The invariant C-terminal A-chain residues (Tyr ^A19 -Cys ^A20 -Asn ^A21 ) have also been studied and may have dual roles in structure and function. Whereas the primary role of Tyr ^A19 is likely to be structural through its long-range packing with the side chain of Ile ^A2 , the para -OH group of Tyr ^A19 is exposed to solvent and may contact the receptor. Substitution by Phe or Trp or modification of the ring by mono- or diiodination impairs activity. (The other tyrosine in the A-chain (Tyr ^A14 ) is not conserved and may be modified with little change in activity .) Removal also impairs activity but substitutions are well tolerated. In the crystal structure the A21 main-chain amide donates a hydrogen bond to the main-chain carbonyl of Gly ^B23 , and Katsoyannis and colleagues have provided elegant evidence (based on the inductive effect of fluoro-substitutions) that the strength of this hydrogen bond contributes to the efficiency of disulfide pairing in chain combination . The side chain of Asn ^A21 was not well defined in the low-resolution structure of insulin bound to a receptor fragment .

B-Chain Analysis . The B chain of insulin has been more extensively studied than the A chain, particularly with respect to the TR transition (B1-B8) and receptor-binding determinants in the C-terminal β -strand (B24-B28) . Although neither of these segments was well visualized in the low-resolution structure of insulin bound to a receptor fragment , their absence is likely to reflect technical features of the model system (such as disorder in the co-crystals or absence of the fibronectin-homology receptor domains; see below). Nonetheless, the relative positions of structural elements in the low-resolution co-crystal structure suggests that the B chain (unlike the A chain) undergoes a change in conformation involving its unseen N- and C-terminal segments.

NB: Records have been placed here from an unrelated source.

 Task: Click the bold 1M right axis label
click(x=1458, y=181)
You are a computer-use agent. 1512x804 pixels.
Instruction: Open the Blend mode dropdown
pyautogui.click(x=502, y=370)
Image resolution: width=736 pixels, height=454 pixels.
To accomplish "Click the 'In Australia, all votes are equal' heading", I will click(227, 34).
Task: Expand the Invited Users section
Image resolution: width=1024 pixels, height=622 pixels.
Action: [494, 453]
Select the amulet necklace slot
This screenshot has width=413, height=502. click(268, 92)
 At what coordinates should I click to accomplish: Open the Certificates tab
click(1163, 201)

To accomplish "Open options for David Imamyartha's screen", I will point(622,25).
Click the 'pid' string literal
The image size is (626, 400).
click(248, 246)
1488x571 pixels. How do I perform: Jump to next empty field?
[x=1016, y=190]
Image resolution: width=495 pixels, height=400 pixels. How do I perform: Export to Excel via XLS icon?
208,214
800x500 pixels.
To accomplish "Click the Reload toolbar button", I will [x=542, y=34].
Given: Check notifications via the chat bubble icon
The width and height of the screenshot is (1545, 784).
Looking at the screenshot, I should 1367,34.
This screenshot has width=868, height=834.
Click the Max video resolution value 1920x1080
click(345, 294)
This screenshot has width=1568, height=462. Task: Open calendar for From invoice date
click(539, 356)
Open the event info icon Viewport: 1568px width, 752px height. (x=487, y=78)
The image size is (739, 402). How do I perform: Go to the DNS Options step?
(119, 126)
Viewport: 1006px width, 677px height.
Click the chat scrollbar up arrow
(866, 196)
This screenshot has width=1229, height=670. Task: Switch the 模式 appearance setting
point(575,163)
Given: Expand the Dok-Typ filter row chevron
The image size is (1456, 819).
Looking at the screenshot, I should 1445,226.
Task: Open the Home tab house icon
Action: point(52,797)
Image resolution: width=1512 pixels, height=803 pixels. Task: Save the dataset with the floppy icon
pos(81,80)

The immediate N-terminal B-chain residues (Phe ^B1 -Val ^B2 -Asn ^B3 -Gln ^B4 ) can be deleted with only modest reductions in biological activity (60-70% that of insulin in lowering blood glucose in rabbits) . These results suggested that the N-terminal four residues are of limited significance in the hormone-receptor complex. By contrast, successive removal of His ^B5 results in an analog, des -pentapeptide(B1-B5)insulin, that possesses only 15% activity . Further deletion of Leu ^B6 results in a compound with < 1% binding affinity; and substitution of Leu ^B6 by other amino acids (Gly, Ala, and Phe) in full-length insulin results in reduced binding [< 0.1%-10%] in the order presented . Cystine A7-B7 lies on the surface of the free insulin monomer and may in principle contribute to receptor binding.

Evidence for the importance of Gly ^B8 to the biological activity of insulin has been obtained by non-standard mutagenesis . This position represents the crux of the TR transition. In the T-state Gly ^B8 lies at the junction between the central α -helix of the B-chain (as part of the B7-B10 β -turn) and its N-terminal segment whereas in the R state Gly ^B8 (like His ^B5 ) is part of an extended α -helix. Gly ^B8 exhibits different dihedral angles in the two states: positive in the T-specific β -turn and negative in the R-specific α -helix. Substitution of Gly ^B8 by D- (or L-) amino acids leads to stereospecific stabilization (or destabilization) of the T-state. Remarkably, the stabilizing D-substitutions markedly impair receptor binding . This impairment is associated with a shift in the conformational equilibrium among T ₆ , T ₃ R ^f ₃ , and R ₆ hexamers favoring the T-state . The low biological activity of such nonstandard analogs is ascribed to stabilization of a native-like but inactive T-state conformation . In four different low-resolution structures of insulin or insulin analogs bound to a receptor fragment , the inferred dihedral angle of Gly ^B8 appears to be R-like in three of the structures and T-like in the remaining structure. It is possible that Gly ^B8 is a site of conformational change in the hormone-receptor complex but not coupled to an R-like α -helical transition of residues B1-B7. An alternative possibility is that a Gly ^B8 “switch” functions to adjust the conformation of cystine A7-B7 and in turn optimize the spatial relationship between the central B-chain α -helix and N-terminal A-chain α -helix.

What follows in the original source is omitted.